Milano Wine Week, quinta edizione. Il Gabbiano 3.0 esce dal mucchio con due colpi secchi. Carta vini premiata nella categoria Alta Ristorazione. Marco De Signoribus, sommelier e direttore di sala, di nuovo nei Top 100 d’Italia. Qui non piovono medaglie: qui si riconosce una linea editoriale. Ascolto dei produttori, caccia sul campo, coerenza con la cucina. Niente inchini al trend, niente fuochi d’artificio che stonano al tavolo.

La carta vini premiata: metodo e coerenza

I Milano Wine Week Awards selezionano ciò che regge la prova del bicchiere e del piatto. La carta del Gabbiano 3.0 lo fa: etichette scelte per dialogare, percorsi pensati come un menu parallelo. Dalla freschezza che apre, alla profondità che chiude. Ritmo, non lista della spesa.
«Questi premi sono il risultato di un lavoro quotidiano di ascolto e confronto con i produttori. Un riconoscimento al metodo, alla squadra e alla passione che mettiamo nella selezione» dice De Signoribus. «Ogni bottiglia in carta è una storia che vogliamo raccontare ai nostri ospiti.» Traduzione: non si mette vino per riempire righe, si costruisce un racconto che parta dal calice e rientri nel piatto senza strillare.

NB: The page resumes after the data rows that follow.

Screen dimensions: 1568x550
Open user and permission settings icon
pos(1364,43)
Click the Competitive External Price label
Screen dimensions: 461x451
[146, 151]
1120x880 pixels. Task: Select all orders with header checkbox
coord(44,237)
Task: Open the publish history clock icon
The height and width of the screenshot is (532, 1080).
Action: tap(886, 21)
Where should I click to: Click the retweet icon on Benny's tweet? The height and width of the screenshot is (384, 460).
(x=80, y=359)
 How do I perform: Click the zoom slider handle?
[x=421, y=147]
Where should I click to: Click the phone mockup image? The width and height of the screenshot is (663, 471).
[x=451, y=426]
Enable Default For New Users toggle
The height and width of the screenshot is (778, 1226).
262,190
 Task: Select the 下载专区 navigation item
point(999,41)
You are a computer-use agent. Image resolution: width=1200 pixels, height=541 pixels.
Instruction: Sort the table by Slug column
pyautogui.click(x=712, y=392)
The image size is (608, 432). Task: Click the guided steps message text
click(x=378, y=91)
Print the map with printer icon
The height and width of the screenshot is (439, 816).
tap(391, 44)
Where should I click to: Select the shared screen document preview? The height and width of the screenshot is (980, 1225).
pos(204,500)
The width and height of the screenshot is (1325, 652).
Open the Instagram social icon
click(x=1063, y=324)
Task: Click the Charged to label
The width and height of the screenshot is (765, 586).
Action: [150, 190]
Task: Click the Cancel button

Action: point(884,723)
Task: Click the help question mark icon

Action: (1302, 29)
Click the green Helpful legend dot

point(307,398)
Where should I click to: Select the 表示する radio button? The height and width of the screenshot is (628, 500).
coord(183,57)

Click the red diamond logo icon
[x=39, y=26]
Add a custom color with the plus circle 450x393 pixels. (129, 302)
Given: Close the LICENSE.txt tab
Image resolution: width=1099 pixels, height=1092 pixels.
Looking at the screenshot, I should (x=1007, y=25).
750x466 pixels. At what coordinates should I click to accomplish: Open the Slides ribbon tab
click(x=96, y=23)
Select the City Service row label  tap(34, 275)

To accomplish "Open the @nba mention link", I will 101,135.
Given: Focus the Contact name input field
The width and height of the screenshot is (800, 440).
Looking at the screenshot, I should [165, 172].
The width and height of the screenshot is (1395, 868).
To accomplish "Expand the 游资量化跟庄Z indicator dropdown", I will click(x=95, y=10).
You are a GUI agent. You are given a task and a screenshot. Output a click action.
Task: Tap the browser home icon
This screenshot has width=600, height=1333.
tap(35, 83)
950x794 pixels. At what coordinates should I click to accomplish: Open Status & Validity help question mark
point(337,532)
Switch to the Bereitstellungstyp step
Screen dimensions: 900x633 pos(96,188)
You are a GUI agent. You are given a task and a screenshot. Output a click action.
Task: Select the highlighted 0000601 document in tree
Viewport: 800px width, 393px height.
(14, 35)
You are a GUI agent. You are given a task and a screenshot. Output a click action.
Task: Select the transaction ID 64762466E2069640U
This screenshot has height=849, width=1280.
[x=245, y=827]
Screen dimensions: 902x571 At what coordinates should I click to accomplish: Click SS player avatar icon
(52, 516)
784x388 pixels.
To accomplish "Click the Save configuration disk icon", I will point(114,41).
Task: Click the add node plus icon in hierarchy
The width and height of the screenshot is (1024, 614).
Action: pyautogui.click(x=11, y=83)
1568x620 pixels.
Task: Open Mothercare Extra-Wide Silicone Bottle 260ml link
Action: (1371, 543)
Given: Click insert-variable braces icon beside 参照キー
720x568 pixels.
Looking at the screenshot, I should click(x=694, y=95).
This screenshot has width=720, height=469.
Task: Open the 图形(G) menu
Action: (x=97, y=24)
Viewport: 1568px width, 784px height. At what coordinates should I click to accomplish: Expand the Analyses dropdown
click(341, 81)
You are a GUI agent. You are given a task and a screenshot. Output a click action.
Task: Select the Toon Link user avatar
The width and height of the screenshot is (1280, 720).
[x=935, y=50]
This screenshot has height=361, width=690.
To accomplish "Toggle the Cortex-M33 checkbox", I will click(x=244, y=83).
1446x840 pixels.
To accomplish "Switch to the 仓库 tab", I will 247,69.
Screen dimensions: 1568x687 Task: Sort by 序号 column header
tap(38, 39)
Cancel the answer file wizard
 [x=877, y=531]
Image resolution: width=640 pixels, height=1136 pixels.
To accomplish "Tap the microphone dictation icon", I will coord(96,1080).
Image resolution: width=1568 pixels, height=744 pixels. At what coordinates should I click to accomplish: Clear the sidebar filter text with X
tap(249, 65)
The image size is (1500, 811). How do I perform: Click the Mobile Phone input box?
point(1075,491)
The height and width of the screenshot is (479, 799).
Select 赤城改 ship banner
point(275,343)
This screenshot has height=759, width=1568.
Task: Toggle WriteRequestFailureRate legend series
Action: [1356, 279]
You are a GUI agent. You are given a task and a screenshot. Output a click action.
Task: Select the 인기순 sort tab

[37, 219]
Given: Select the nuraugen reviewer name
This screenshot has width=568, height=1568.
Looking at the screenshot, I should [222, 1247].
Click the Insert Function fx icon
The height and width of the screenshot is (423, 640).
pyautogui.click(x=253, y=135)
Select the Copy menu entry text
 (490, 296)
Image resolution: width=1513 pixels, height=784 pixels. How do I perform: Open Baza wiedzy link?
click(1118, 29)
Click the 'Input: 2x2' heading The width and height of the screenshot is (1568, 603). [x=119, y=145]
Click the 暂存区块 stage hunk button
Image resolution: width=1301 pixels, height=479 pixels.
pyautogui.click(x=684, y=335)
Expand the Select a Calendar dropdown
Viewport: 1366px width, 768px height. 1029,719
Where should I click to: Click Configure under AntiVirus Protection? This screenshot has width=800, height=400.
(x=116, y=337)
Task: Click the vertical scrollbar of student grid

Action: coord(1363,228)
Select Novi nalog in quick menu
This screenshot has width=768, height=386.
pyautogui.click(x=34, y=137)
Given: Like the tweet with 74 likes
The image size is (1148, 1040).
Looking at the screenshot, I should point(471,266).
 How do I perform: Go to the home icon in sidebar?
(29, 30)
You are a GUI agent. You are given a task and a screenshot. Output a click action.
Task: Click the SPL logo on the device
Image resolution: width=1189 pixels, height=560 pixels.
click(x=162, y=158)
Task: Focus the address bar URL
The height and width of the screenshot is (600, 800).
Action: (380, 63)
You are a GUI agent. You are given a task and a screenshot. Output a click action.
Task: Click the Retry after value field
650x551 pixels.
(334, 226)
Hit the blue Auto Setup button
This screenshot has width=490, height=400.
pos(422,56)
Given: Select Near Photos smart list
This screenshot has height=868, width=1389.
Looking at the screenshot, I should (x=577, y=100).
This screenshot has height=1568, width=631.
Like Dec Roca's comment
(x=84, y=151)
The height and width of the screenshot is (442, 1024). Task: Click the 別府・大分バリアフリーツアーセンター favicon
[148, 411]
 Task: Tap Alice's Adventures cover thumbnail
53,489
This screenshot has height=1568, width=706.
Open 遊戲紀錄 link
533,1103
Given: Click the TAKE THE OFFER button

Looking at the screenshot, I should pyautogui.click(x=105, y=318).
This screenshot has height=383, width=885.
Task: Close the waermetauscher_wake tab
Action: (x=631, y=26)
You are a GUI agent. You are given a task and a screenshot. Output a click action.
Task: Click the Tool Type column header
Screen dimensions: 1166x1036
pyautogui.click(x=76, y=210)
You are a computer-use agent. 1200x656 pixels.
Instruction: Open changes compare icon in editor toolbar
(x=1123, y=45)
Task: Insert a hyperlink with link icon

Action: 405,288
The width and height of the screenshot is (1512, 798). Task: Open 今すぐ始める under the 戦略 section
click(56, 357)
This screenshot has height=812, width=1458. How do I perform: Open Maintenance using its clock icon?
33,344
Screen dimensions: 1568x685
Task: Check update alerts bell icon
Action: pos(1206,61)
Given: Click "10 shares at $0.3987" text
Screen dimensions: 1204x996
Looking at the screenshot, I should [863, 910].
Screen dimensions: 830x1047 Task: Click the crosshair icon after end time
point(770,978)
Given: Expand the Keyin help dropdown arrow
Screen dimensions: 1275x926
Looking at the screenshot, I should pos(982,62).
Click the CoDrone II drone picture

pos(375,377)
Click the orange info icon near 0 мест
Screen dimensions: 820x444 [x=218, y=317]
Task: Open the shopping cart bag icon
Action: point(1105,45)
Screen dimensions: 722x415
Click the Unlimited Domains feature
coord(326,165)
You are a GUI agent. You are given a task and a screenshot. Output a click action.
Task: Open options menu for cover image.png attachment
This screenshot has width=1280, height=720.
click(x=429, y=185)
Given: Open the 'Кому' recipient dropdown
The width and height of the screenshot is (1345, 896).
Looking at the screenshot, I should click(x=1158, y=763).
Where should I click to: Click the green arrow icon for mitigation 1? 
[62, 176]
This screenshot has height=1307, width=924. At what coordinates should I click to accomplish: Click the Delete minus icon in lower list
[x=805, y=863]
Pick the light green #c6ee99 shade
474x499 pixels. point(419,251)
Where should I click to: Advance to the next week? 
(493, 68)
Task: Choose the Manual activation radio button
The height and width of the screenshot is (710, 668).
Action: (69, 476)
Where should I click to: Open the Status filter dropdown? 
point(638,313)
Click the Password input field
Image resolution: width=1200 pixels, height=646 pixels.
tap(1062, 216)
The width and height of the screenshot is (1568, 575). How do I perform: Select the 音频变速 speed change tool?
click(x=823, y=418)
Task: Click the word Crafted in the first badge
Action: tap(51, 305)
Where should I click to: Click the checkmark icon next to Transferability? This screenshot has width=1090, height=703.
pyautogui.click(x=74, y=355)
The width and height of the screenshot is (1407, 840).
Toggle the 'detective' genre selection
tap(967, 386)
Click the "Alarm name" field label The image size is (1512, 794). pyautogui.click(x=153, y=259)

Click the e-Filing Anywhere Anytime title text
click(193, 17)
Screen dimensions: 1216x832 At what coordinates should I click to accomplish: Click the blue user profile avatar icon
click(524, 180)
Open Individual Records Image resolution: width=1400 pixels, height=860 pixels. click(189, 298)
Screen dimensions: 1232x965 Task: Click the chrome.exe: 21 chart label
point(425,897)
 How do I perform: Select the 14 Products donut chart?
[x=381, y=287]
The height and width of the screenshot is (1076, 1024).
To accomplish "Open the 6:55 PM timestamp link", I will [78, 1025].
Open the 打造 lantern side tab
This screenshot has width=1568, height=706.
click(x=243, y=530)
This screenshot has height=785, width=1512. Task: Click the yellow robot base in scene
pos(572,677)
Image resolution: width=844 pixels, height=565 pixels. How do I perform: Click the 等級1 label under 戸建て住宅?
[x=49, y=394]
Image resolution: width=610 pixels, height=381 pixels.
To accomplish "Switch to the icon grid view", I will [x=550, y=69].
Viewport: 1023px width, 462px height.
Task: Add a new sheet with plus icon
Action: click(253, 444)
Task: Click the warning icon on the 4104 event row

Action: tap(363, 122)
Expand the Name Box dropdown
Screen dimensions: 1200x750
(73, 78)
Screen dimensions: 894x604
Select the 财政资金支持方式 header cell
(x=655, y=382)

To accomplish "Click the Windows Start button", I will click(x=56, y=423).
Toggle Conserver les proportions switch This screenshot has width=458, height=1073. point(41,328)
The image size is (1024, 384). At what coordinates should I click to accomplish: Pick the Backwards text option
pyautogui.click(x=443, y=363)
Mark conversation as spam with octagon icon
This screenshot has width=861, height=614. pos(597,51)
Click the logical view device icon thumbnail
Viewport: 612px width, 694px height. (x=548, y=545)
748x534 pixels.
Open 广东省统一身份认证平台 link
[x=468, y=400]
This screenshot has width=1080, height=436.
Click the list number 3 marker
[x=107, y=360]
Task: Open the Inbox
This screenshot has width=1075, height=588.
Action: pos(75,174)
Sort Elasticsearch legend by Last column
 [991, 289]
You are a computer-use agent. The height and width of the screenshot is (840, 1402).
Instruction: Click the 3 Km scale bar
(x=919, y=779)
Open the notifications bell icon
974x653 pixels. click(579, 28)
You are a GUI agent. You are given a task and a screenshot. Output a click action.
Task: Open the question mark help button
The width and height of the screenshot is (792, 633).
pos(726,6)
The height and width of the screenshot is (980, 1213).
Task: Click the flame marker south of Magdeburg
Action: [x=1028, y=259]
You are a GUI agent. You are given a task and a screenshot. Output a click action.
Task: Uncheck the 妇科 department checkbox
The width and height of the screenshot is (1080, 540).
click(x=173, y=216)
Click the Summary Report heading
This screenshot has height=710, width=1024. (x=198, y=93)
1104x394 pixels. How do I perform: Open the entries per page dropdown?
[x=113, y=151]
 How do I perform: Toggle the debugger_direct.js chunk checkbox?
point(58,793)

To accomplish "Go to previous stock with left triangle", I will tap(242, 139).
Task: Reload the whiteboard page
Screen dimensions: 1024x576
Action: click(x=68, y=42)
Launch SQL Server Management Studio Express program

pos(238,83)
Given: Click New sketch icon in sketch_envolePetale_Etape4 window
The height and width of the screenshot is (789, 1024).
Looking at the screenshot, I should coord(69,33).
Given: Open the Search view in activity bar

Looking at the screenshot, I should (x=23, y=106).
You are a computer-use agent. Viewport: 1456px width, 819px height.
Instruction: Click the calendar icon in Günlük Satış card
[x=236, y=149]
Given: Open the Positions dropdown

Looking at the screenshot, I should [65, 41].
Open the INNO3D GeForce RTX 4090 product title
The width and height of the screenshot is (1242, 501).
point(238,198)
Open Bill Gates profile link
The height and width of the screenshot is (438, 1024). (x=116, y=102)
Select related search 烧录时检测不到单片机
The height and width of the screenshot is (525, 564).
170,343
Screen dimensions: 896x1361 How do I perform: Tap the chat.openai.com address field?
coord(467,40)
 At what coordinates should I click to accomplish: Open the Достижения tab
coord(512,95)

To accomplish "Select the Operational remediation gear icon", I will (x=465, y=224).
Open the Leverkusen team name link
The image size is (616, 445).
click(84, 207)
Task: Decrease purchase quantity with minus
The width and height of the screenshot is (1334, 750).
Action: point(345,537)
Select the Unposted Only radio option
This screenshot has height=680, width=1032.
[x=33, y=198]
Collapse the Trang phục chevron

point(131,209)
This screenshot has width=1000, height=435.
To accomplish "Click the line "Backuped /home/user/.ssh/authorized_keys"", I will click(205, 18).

Identità e crescita al Gabbiano 3.0

Lo chef Alessandro Rossi sottoscrive: «Credo nel talento di Marco, nel suo approccio e nel racconto che ha scelto di fare intorno ai miei piatti, partendo da un calice, da un vitigno, un territorio. La nuova generazione di sommelier ha consapevolezza di come oggi si affronta il vino.» Sala e cucina sulla stessa frequenza. Zero gerarchie finte. La carta non è appendice: è ingranaggio.
Top 100 Sommelier e guida Wine List Italia segnano la mappa: fanno emergere chi lavora con identità e carte che non cercano l’effetto-specchio. Territori riconoscibili, verticalità dove serve, servizio che guida senza invadere. Il bis di De Signoribus non è routine: è la misura di una crescita professionale che si sente al tavolo, calice dopo calice.
Per il Gabbiano 3.0 questo doppio riconoscimento non è il punto, è la virgola. Si consolida una carta con personalità netta, pensata per accendere i menu di Rossi e non per coprirli. Scelte pulite, spalle larghe, una grammatica del gusto leggibile: poche frasi, tutte necessarie. Ricerca, territorialità, sperimentazione: tre parole che qui non finiscono nel manifesto, finiscono nel servizio.
Morale probabilmente semplice e poco instagrammabile: meno fumo, più sostanza. Ci si siede, si ascolta, si lascia che il calice faccia il suo lavoro, si prende nota delle differenze con la fuffa che c’è in giro. Il resto sono applausi. E quelli, a parer mio, hanno un perché.